> _Entries pointing to words and elements_:
## BEGIN
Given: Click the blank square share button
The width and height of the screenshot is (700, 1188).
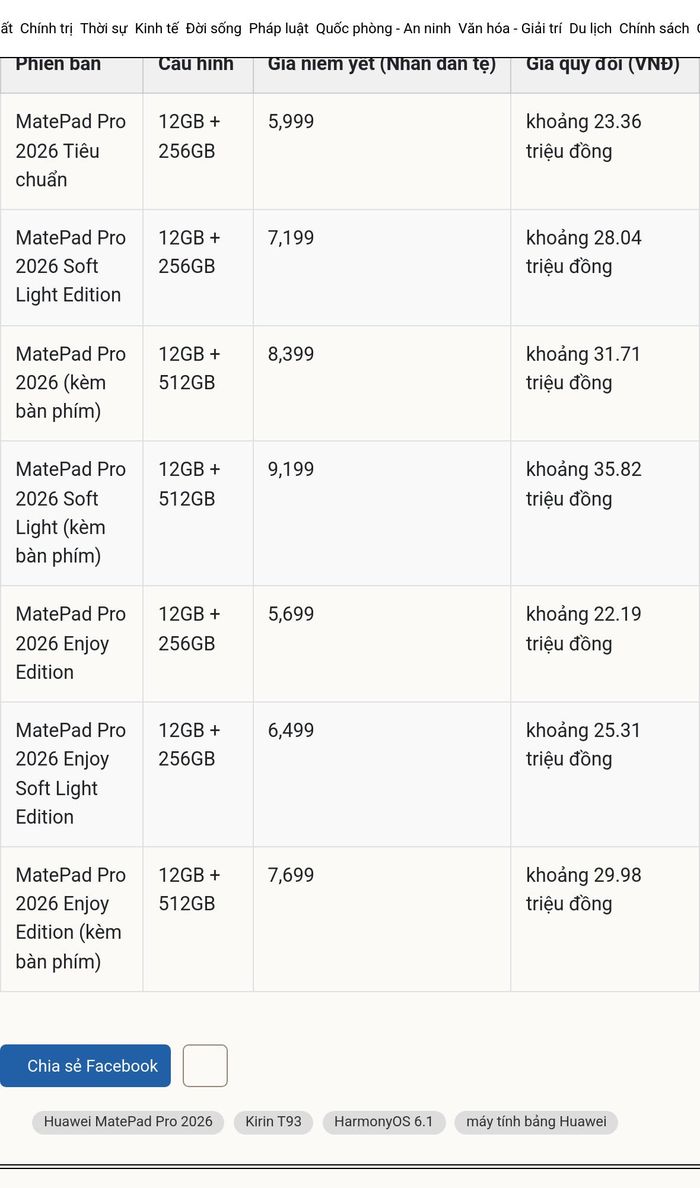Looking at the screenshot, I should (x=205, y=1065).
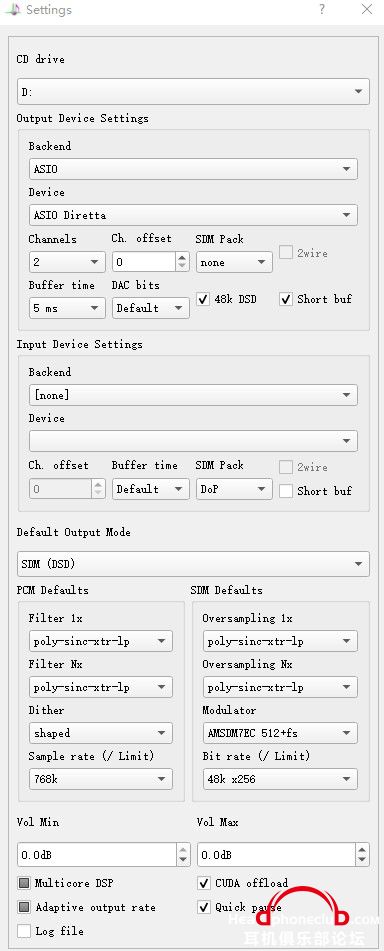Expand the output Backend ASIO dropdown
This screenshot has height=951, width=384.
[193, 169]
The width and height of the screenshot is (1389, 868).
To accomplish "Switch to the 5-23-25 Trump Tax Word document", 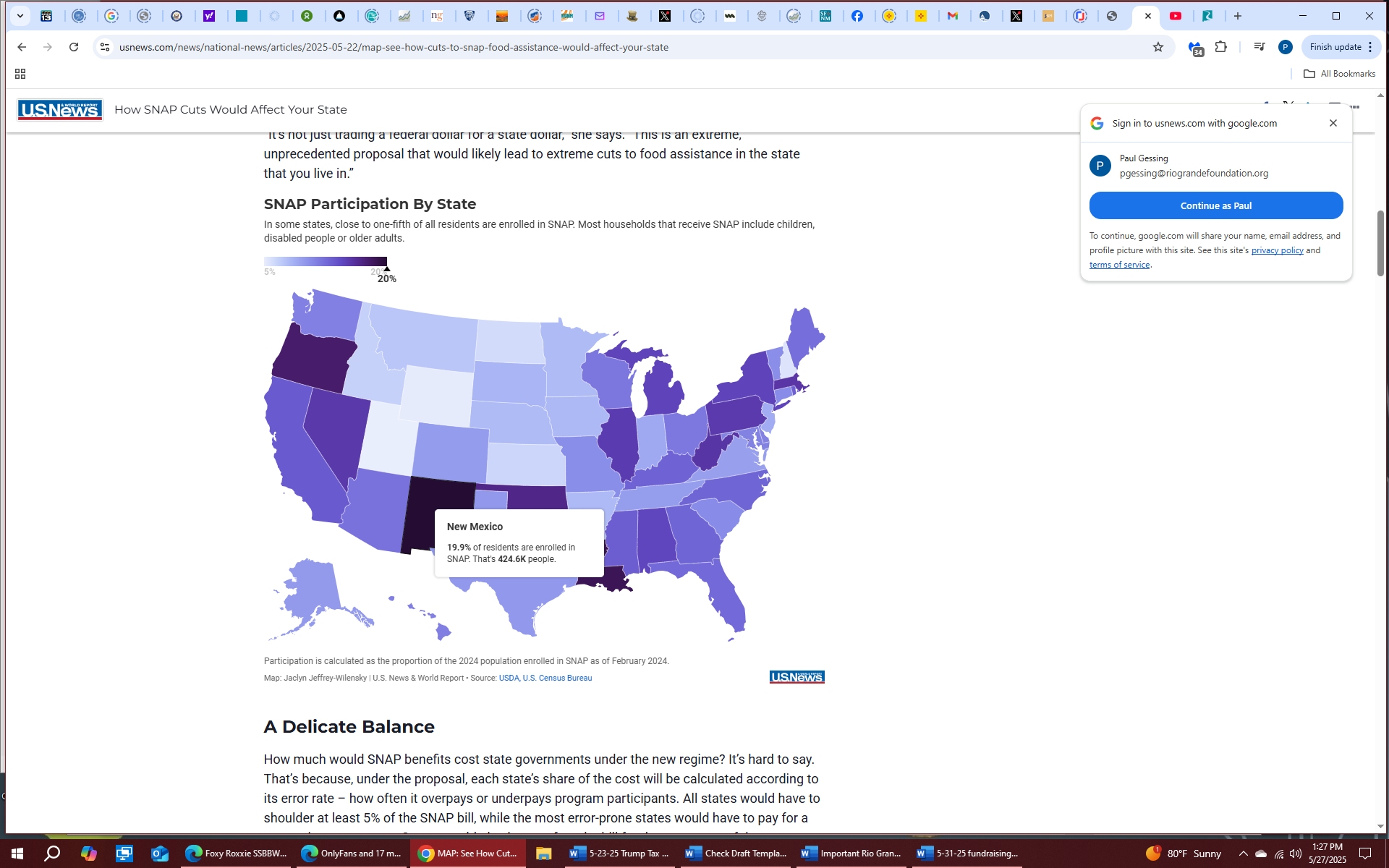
## END
> _Instructions to follow_:
Update all the entries above by replacing "Click" with "Press" and keeping everything else the same. Leave the pictures out of your answer.

> _The answer_:
Given: Press the blank square share button
The width and height of the screenshot is (700, 1188).
Looking at the screenshot, I should (x=205, y=1065).
Expand the output Backend ASIO dropdown
This screenshot has height=951, width=384.
[193, 169]
The width and height of the screenshot is (1389, 868).
To accomplish "Switch to the 5-23-25 Trump Tax Word document", 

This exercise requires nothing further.